The biggest advantage of sodium-ion batteries is their price. They are predicted to be about 20-40% cheaper than lithium-ion batteries. Some analyses suggest production costs could be as low as one-third of lithium-ion batteries.

Wood Mackenzie, an energy market research firm, estimated that if layered oxides are used in the cathode, the price of sodium-ion batteries could drop to $123 per kilowatt-hour (kWh), and if Prussian white is used, it could go down to $90 per kWh.

UK market research firm IDTechEx evaluated that the average price of sodium-ion batteries will be around $87 per kWh. If iron and manganese are used, the price is expected to fall to $40/kWh by 2030. This is about 28% cheaper than the 2023 average price of lithium-ion batteries at $139/kWh.
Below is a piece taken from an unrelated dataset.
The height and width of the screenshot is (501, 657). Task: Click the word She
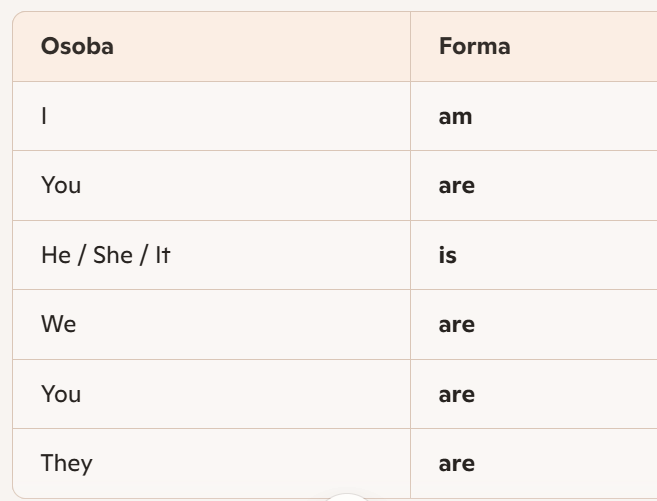[x=113, y=255]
The reason sodium-ion batteries can achieve such low prices is the ease of obtaining raw materials. Sodium is much more abundant and cheaper than lithium. Sodium is the sixth most abundant element on Earth, making up about 2.6% of the Earth's crust. It can be easily extracted from seawater or rock salt. Additionally, sodium reacts well with aluminum, allowing the use of aluminum as the anode current collector instead of expensive copper.

Image courtesy of Wood Mackenzie

Sodium-ion batteries use Prussian white, layered oxides, and polyanions as cathode active materials. Since they do not require cobalt or nickel used in lithium-ion batteries, this also helps reduce costs.

Sodium-ion batteries have better low-temperature characteristics compared to lithium-ion batteries. Research shows that sodium-ion batteries maintain 90% capacity even at minus 20 degrees Celsius. In contrast, lithium-ion batteries degrade to about 60-70% capacity under the same conditions.

Comparison of Sodium-Ion Battery Characteristics. Image courtesy of IDTechEx

However, there are limitations. Sodium-ion batteries have faced challenges in commercialization due to several constraints.

First, sodium atoms are heavier and larger than lithium, which is disadvantageous for energy density. Sodium's atomic weight is 23g/mol, about 3.3 times that of lithium (6.9g/mol). Also, sodium's standard reduction potential is -2.7 volts (V), which is 0.3V higher than lithium's -3V. This results in inherently lower energy density (= voltage × capacity/weight).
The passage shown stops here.